2. ALT Enzyme Mixture solution:
Add 10 mL of ALT Assay Buffer (Component B) into the bottle of ALT Enzyme Mixture (Component A), and mix well.

3. ALT working solution:
Add the whole vial of 100X NAD solution (from 1) into the ALT Enzyme Mixture solution (from 2) to have ALT working solution.

Note: This ALT working solution is enough for two 96-well plates. It is unstable at room temperature, and should be used promptly within 2 hours and avoid exposure to light. Alternatively, one can make a 50X of ALT Enzyme Mixture stock solution by adding 200 μL of H₂O into the bottle of Component A, and then prepare the ALT working solution by mixing the stock solution with assay buffer (Component B) and 100x NAD solution proportionally. 

Table 1. Layout of ALT standards and test samples in a solid black 96-well microplate.
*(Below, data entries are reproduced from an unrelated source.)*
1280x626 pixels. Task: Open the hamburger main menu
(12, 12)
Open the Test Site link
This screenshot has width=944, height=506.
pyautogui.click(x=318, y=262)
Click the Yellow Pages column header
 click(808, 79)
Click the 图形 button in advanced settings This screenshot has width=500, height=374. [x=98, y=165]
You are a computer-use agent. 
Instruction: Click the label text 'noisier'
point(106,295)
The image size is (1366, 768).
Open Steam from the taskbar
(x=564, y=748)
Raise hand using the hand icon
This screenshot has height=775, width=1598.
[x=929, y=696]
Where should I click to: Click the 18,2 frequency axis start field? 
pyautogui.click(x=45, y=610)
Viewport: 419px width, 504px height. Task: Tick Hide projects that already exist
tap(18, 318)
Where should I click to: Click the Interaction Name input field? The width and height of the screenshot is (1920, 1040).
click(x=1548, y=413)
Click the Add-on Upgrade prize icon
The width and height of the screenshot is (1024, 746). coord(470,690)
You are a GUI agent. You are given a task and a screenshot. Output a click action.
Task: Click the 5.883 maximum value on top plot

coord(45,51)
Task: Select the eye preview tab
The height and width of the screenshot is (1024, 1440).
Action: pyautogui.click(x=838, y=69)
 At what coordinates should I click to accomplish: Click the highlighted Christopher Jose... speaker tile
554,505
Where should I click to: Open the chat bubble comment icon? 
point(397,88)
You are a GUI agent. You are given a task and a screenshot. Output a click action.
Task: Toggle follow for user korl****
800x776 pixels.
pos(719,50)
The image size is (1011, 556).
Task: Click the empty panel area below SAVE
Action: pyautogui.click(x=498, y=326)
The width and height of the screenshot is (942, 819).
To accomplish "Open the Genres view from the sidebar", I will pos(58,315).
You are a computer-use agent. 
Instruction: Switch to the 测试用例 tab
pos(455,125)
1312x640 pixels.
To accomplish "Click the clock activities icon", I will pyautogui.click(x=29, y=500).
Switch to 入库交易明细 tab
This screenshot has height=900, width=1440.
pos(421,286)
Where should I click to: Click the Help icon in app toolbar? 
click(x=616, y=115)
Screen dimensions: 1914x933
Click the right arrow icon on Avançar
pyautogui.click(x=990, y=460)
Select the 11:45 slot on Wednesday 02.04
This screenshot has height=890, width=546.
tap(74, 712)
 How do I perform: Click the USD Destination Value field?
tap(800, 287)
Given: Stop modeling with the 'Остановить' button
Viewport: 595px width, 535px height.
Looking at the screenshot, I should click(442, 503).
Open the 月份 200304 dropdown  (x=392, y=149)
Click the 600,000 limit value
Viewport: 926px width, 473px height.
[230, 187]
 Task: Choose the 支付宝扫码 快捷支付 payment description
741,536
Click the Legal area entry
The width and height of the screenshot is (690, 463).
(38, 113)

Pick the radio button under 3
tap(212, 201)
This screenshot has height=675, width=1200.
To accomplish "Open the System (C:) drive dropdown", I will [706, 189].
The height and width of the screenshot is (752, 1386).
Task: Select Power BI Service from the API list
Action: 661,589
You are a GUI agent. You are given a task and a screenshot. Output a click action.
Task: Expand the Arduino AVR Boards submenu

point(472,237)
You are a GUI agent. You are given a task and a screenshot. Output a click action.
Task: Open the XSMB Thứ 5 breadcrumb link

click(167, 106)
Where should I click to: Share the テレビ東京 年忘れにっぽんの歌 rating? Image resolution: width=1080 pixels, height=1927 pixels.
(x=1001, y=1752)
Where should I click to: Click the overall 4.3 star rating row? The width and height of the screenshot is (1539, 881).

ALT = ALT standard (ALT1 - ALT7, 1 to 1000 mU/mL); BL = blank control; TS = test sample.

Table 2. Layout of ALT standards and test samples in a solid black 96-well microplate.

1. Prepare ALT standards (ALT), blank controls (BL), and test samples (TS) into a solid black 96-well microplate according the the layout provided in Table 1 and Table 2. For a 384-well plate, use 25 µL of reagent per well instead of 50 µL. Note: Dilute the test samples to the appropriate concentration range (indicated by the ALT standards) in DPBS buffer with 0.1% BSA if needed.
   
   
2. Add 50 µL of ALT working solution into each well of ALT standard, blank control, and test samples to make the total ALT assay volume of 100 µL/well. For a 384-well microplate, add 25 µL of ALT working solution into each well instead, for a total volume of 50 µL/well.
   
   
3. Incubate the reaction at 37°C for 30 min to 60 minutes, protected from light. Note: The background of Blank Control will increase with time.
   
   
4. Monitor the fluorescence increase with a fluorescence plate reader at Excitation = 530 - 570 nm, Emission = 590 - 600 nm (optimal Ex/Em = 540/590 nm, cut off at 570 nm).